Almost 60 years after he was put behind bars for the killing of a Chicago woman, Chester Weger is set to walk free on Friday. However, the granddaughters of the slain women in the triple-killing case expressed dismay over Weger’s release.

According to the Associated Press, LaSalle County’s state attorney said the granddaughters of Mildred Lindquist, 50, Frances Murphy, 47, and Lillian Oetting, 50 publicly expressed their opposition to Weger’s release this week.

Weger’s scheduled release came after he was finally granted parole three months earlier. It was his 24th parole attempt after being convicted in 1961 for the killing of Oetting. He was 21 at the time of his conviction.

In March 1960, the bodies of Murphy, Oetting, and Lindsquist were found at the Starved Rock State Park. The three women were hiking before their remains were discovered near the St. Louis Canyon. The bodies were partially nude, bound by a cord, and battered to death.

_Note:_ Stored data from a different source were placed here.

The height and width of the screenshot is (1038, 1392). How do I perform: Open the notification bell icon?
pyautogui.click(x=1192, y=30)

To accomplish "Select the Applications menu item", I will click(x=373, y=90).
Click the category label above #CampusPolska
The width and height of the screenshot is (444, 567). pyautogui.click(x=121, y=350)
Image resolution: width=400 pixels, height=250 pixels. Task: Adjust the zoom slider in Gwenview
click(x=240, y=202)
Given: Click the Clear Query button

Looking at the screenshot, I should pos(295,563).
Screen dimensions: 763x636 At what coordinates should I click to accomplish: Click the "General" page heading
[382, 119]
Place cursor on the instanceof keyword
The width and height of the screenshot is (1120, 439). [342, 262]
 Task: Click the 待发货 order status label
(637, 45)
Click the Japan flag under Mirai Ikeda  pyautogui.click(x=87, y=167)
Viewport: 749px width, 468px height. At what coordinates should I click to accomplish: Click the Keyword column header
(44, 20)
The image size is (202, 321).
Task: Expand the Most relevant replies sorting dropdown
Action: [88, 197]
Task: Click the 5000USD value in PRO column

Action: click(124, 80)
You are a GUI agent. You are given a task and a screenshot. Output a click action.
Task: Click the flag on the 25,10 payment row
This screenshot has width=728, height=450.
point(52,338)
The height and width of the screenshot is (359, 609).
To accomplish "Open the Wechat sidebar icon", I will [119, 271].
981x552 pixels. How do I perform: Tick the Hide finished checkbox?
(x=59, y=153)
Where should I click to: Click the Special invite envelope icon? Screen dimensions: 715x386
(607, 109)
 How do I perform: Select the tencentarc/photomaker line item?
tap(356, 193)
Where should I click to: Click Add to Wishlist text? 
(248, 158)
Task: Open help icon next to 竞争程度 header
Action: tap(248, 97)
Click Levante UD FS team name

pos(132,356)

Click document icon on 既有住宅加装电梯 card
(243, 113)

The cord used the victims’ hands were traced back to the Starved Rock Lodge, the place where Weger worked at that time as a dishwasher. Weger, who is infamously dubbed as the Starved Rock Killer, initially confessed that he killed the women but later, he said he was forced to confess to the killings that he did not commit.

Weger was only convicted for the murder of Oetting and was sentenced to life in prison. According to the Daily Mail, he was no longer charged for the killing of the two other women due to his life sentence.

Instead of Friday, Weger was supposed to be up for release shortly after he was granted parole in November. However, Illinois Attorney General Kwame Raoul ordered an evaluation to ensure that Weger will no longer commit sexual crimes once he gets out of jail. Weger was cleared after the evaluation.

After claiming innocence, Weger, who will turn 81 this year, has since maintained that he did not commit the crimes. He also insisted since then that he was fed with information by investigators handling the case.

However, prosecutors said he had too much knowledge about the crime, the Chicago Tribune reported. William Jansen, who assisted at the time of the investigation on the Starved Rock killings, told the outlet recently that he believes Weger should not be set free.

In a 2016 interview with the Tribune, Weger said he would rather “stay in prison the rest of my life to prove my innocence.” His attorneys said Weger qualifies for medical coverage as a veteran and he will also receive Social Security benefits.